— C’est à ma taille aussi que j’avais taillé mon bonheur, m’écriai-je ; mais j’ai grandi ; à présent mon bonheur me serre ; parfois, j’en suis presque étranglé...
— Bah ! vous vous y ferez ! dit Ménalque ; puis il se campa devant moi, plongea son regard dans le mien et, comme je ne trouvais rien à dire, il sourit un peu tristement : — On croit que l’on possède, et l’on est possédé, reprit-il. — Versez-vous du Chiraz, cher Michel ; vous n’en goûterez pas souvent ; et mangez de ces pâtes roses que les Persans prennent avec. Pour ce soir je veux boire avec vous, oublier que je pars demain, et causer comme si cette nuit était longue... Savez-vous ce qui fait de la poésie aujourd’hui et de la philosophie surtout, lettres mortes ? C’est qu’elles se sont séparées de la vie. La Grèce, elle, idéalisait à même la vie ; de sorte que la vie de l’artiste était elle-même déjà une réalisation poétique ; la vie du philosophe, une mise en action de sa philosophie ; de sorte aussi que, mêlées à la vie, au lieu de s’ignorer, la philosophie alimentant la poésie, la poésie exprimant la philosophie, cela était d’une persuasion admirable. Aujourd’hui la beauté n’agit plus ; l’action ne s’inquiète plus d’être belle ; et la sagesse opère à part.
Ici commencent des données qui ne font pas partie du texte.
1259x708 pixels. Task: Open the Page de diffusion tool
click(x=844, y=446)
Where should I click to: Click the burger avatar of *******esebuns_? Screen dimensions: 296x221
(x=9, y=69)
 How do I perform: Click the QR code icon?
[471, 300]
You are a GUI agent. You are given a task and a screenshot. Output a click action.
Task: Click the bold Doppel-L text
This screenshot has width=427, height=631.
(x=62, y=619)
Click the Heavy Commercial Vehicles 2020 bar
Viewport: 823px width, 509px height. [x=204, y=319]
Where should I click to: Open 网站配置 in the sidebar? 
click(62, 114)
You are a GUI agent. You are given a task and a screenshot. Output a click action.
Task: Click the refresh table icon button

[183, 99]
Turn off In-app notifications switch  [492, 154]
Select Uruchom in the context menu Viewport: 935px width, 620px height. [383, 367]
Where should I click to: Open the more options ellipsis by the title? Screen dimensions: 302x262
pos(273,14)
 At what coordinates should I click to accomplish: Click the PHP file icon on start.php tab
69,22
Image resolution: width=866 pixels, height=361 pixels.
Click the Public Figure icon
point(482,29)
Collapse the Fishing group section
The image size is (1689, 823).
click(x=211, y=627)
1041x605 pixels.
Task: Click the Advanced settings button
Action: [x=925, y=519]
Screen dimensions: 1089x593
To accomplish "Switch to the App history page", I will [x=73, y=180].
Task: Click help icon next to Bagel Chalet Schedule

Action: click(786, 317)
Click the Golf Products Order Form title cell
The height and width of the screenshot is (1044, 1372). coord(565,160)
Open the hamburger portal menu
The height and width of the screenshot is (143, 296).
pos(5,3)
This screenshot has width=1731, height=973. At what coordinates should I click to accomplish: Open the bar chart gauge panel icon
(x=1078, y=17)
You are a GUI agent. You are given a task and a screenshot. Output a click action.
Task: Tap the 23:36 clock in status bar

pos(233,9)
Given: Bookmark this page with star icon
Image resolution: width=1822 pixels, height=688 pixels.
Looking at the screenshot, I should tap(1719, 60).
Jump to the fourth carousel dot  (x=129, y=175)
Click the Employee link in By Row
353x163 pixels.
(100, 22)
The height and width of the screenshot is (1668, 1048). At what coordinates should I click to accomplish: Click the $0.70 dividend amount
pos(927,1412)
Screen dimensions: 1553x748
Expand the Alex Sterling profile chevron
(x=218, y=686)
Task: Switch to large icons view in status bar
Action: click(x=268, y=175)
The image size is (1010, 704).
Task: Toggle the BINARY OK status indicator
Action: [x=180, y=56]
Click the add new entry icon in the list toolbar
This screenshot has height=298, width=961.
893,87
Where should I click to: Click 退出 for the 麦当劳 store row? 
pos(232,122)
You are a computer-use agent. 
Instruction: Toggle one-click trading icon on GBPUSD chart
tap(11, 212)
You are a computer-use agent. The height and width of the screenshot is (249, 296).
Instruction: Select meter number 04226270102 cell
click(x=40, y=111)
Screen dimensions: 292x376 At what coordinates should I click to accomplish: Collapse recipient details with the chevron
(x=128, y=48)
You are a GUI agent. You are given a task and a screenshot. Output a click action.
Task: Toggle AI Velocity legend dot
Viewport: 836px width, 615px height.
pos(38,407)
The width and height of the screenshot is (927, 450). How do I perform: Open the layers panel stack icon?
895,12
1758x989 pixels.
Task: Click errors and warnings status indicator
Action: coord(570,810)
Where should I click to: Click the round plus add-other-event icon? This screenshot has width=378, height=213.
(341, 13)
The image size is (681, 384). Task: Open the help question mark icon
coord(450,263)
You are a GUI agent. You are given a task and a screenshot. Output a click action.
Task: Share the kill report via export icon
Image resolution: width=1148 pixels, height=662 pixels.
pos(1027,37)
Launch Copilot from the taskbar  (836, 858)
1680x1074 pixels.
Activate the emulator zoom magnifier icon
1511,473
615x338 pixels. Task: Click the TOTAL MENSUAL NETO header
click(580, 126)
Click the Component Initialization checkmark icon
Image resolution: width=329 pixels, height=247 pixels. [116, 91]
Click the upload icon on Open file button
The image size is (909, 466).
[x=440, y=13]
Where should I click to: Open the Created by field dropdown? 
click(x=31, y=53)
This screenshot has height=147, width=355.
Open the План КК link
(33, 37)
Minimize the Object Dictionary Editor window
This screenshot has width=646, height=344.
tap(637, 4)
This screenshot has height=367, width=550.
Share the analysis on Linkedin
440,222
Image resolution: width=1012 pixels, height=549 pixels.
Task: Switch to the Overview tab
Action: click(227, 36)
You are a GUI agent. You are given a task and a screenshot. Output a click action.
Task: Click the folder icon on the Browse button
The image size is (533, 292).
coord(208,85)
— Pourquoi, dis-je, vous qui vivez votre sagesse, n’écrivez-vous pas vos mémoires ? — ou simplement, repris-je en le voyant sourire, les souvenirs de vos voyages ?
— Parce que je ne veux pas me souvenir, répondit-il. Je croirais, ce faisant, empêcher d’arriver l’avenir et faire empiéter le passé. C’est du parfait oubli d’hier que je crée la nouvelleté de chaque heure. Jamais, d’avoir été heureux, ne me suffit. Je ne crois pas aux choses mortes, et confonds n’être plus, avec n’avoir jamais été.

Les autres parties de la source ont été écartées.